Price parity clauses stipulate that sellers on a platform cannot set higher retail prices on this platform than in a certain set of alternative sales channels. This may include certain direct sales channels or other indirect sales channels provided by competing platforms. So-called wide price parity clauses stipulate that sellers must not offer a lower price through any other channel (including direct and indirect channels), while narrow price parity clauses stipulate that sellers must not offer a lower price in the direct sales channel but are allowed to set lower prices on other platforms. Wide-price parity clauses are widely seen as anti-competitive, while there is substantial disagreement about the likely effects of narrow-price parity clauses. Practitioners and academics often call price parity clauses most-favored-customer clauses or “MFNs” (standing for most-favored-nation clauses). This is unfortunate and possibly misleading. Most-favored-customer clauses traditionally stipulate that a seller cannot set different prices to different consumers or different prices over time. Price parity clauses do not contain such restrictions, but impose restrictions concerning prices faced by a given consumer across different distribution channels.

Price parity clauses have been imposed by several large platforms in the past. This includes hotel booking platforms such as Booking, which has led to abuse cases in several jurisdictions in the 2010s. It also includes Amazon with its general pricing rule.

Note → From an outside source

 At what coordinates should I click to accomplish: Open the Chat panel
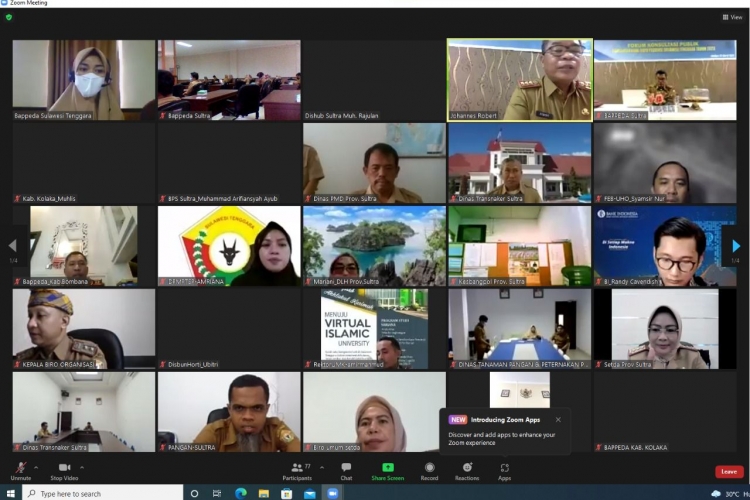click(346, 470)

Amazon addressed the sellers on its platform as follows: “you must always ensure that the item price and total price of an item you list on Amazon.com are at or below the item price and total price at which you offer and/or sell the item via any other online sales channel.” After the competition authorities initiated investigations, Amazon removed price parity clauses in Europe in 2013,2 but continued to impose the clause in the U.S. In 2019, it then apparently removed the clause also in the U.S.; however, the clause was replaced by a similar “fair pricing policy.”3

Another example is that Apple obliged publishers to set e-books prices in Apple’s iBookstore at the lowest retail price available in the market. Apple abandoned its practice.4 In August 2015, Booking removed its wide price parity clauses across all European Markets.5 This led various NCAs, for example the CMA, to close its investigation against Booking.6 Further, in Germany, Booking stopped using narrow price parity clauses in 2016. This came after the Bundeskartellamt found in 2015 that Booking’s narrow price-parity clause is anti-competitive.7 Booking challenged that the decision, first successfully at the Higher Regional Court in Düsseldorf in 2019.8 However, the BGH, Germany’s highest court, sided with the Bundeskartellamt in 2021.9 End of story?

 

II. THE PROHIBITION OF PRICE PARITY CLAUSES IN THE DMA

The German Booking case shows that competition law can deal with price parity clauses. The Bundeskartellamt is not alone; other competition authorities and courts10 in Europe and beyond intervened by prohibiting wide and sometimes narrow price parity clauses.

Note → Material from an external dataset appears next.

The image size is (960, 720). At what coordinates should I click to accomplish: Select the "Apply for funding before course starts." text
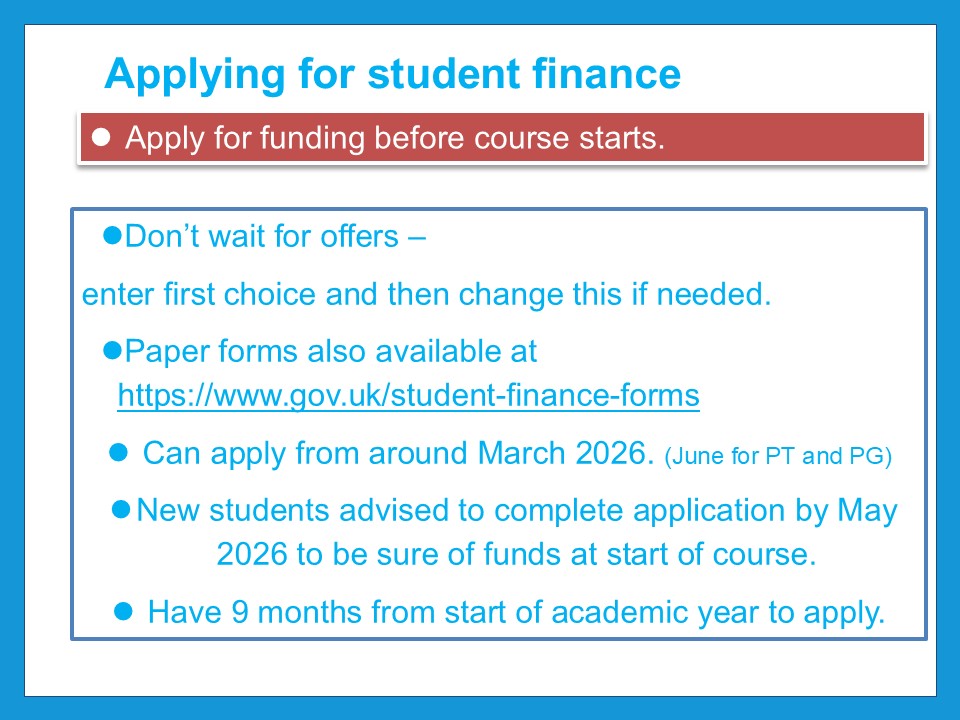(x=395, y=139)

Thus, at first glance, it may look surprising that the prohibition of price parity clauses is included in the Digital Markets Act (“DMA”). Several possible explanations come to mind. While competition law can deal with such cases, it may take too long to decide such a case. By explicitly prohibiting price parity clauses in the DMA, it will arguably be much easier to avoid that they arise in the first place and fewer public resources will be needed to go after those gatekeepers employing them. The fact that European Union Member States treat narrow price parity clauses differently (because of different decisions based on competition law or because of interventions of national legislatures as in Austria, Belgium, France, and Italy11 in case of hotel booking platforms12) suggests that there may be a lack of coherence across the European Union. By including a prohibition of price parity clauses, the DMA removes incoherence whenever gatekeeper platforms are involved. Price parity clauses may also be seen as particularly problematic when invoked by gatekeeper platforms as addressed by the DMA and thus justifying a per se approach for those platforms.

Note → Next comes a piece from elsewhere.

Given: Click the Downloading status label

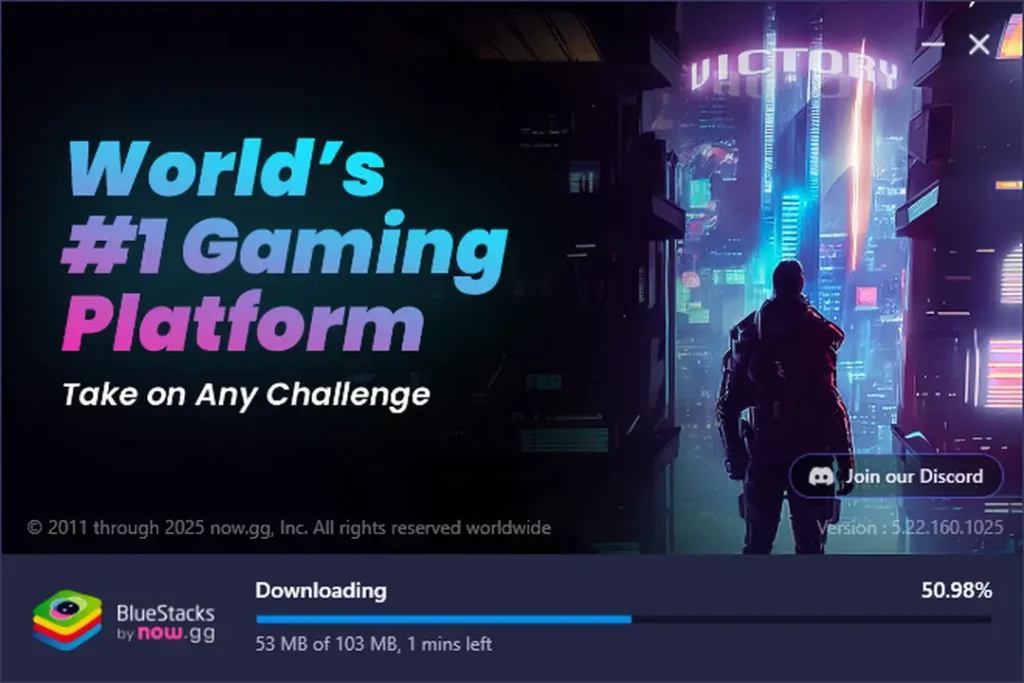Looking at the screenshot, I should point(321,590).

The DMA deals with price parity clauses in Recital 37 and Article 5(b). The prohibition of price parity clauses follows from Article 5(b). In the proposal by the European Commission (DMA, COM(2020) 842 final, p. 39) it says, “In respect of each of its core platform services  …, a gatekeeper shall … allow business users to offer the same products or services to end users through third party online intermediation services at prices or conditions that are different from those offered through the online intermediation services of the gatekeeper,” which in the draft proposed by the European Parliament (A9-0332/2021, p. 65) becomes: “refrain from applying contractual obligations that prevent business users from offering the same products or services to end users through third party online intermediation services or through their own direct online sales channel at prices or conditions that are different from those offered through the online intermediation services of the gatekeeper.”13

While the original version by the European Commission may be interpreted as a prohibition of wide price parity clauses only, the revised draft by the European Parliament states explicitly that the prohibition of price parity clauses also applies with respect to (online) direct distribution channels.

According to the Draft European Parliament Legislative Resolution (A9-0332/2021), published 30 November 2021, Recital 37 provides some reasoning:

Because of their position, gatekeepers might in certain cases, through the imposition of contractual terms and conditions, restrict the ability of business users of their online intermediation services to offer their goods or services to end users under more favourable conditions, including price, through other online intermediation services or through direct business channels. Such restrictions have a significant deterrent effect on the business users of gatekeepers in terms of their use of alternative online intermediation services or direct distribution channels, limiting inter-platform contestability, which in turn limits choice of alternative online intermediation channels for end users. To ensure that business users of online intermediation services of gatekeepers can freely choose alternative online intermediation services or other direct distribution channels and differentiate the conditions under which they offer their products or services to their end users, it should not be accepted that gatekeepers limit business users from choosing to differentiate commercial conditions, including price.

The underlined words have been added by the Committee on the Internal Market and Consumer Protection to the European Commission’s original draft and this amendment has been adopted by the European Parliament on December 15, 2021.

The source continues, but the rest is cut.